Jun. 6th, 2023

callmemadam: (reading)
Is anyone still with me on this read? I don’t mind because it’s a useful record for me.

This is another book about night time haunting. The first scene is the church’s annual ‘harvest of the seas’ service, which all the local fishermen attend because it would be bad luck not to. This year is different because catches are so low that the fishing folk can barely make a living. Tamzin finds out that it’s because ‘they Frenchies’ are not only poaching in Westling’s waters but using illegal small-mesh nets. Her first thought is to talk to Jim about it. Remembering their adventures in The White Riders, they plot a haunting by a ghost ship, a sort of Flying Dutchman, to frighten the French away. Jim’s old boat The Thunderer will be made seaworthy again and dressed with white sails to look ghostly. This time, they tell their parents first and all seems set until Rissa’s parents say it would be all right if the vicar went, too. Tamzin finds that her ever-surprising father has not only known all along about the poaching (‘Vicars hear things,’ as he says in an earlier book), but is willing to join in, as it’s for the good of his parishioners.
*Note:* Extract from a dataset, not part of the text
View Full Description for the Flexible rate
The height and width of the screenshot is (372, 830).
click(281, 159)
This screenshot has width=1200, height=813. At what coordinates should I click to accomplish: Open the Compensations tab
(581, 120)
They need tar, ropes and sails and all cost money In no time there’s a regular working party, including Mr Grey, painting and hammering away. Even Diccon is allowed to sit on a cradle suspended from the side, happily painting with tar (he’s only seven!) Roger makes a war drum and practises producing eerie sounds on his mouth organ. Rissa will swing the banshee wailer they used when they were White Riders. Meryon gets hold of some headlights to light up the sails and Tamzin provides some broken stained glass for spooky colour changes and a bee smoker. They’re a cheerful team on the whole (Hookey Galley is never cheerful). The first rehearsal goes well and as it’s only a practice, Mrs Grey and Diccon join in, along with Billingham, who quickly reverts to being a ship’s cat. Everything seems set for more haunting but then Jim ‘changed me mind’. Why? And why does he disappear for a few days to ‘Aunt Ada’s’? Tamzin observes that Snowey Peplow hasn’t been around, either and remembers Mrs Merrow saying that Snowey looked like a saint but would stop at nothing and she wonders … (One of the nice things about these books is that almost all the inhabitants of Westling have known each other since they were children.)
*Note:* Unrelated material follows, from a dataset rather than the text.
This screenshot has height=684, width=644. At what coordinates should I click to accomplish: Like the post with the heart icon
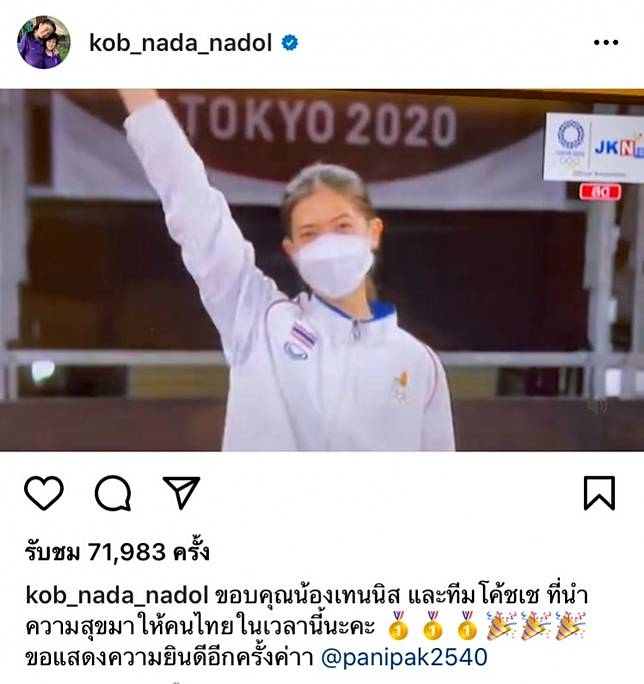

Of all people, it’s Smiling Morn who suggests that they get ‘that Hookey Galley’ to take them out while Jim is away. He agrees; he may be disagreeable but he’s a fine sailor. There will be red sails this time but otherwise, everything as before. They close with a French boat, a coastguard launch appears and there’s a general melee before everyone is back on the Sarah, including Jim, who was on the French boat (up to his old tricks) but: no vicar! He’s been taken hostage. The adventurous side of the scholarly Mr Grey is the great revelation of this book. He can steer a boat, is a strong swimmer and ‘once played rugger for Oxford’. You’d never believe he’d of took to a rough life so natural, wouldja? observed Snowey …and him so righteous.’ ‘Thass because he’s righteous that he done it,’ said Jim …’But I count he enjoy it, all the same.’ said Snowey.

No sleep for poor Mrs Grey that night, with a missing husband. Jim assures her he knows just where the vicar is and will get him back. Next day, the rescue party sets out, ready to do battle if necessary, like the Sussex men of old, to get back what is theirs i.e. ‘parson’. They arrive at a secret French port and a deserted village. Making their way to the church, they find it packed and Mr Grey, speaking French, just winding up a service. He joins the others cheerfully and says he supposes there will now be a night sailing. You have to remember it’s only ten years since the end of the war and who knows what Mr Grey got up to? The news is good and bad: he has persuaded the French villagers to give up poaching but also, to the disgust of Jim and Snowey, smuggling. This is a really exciting story.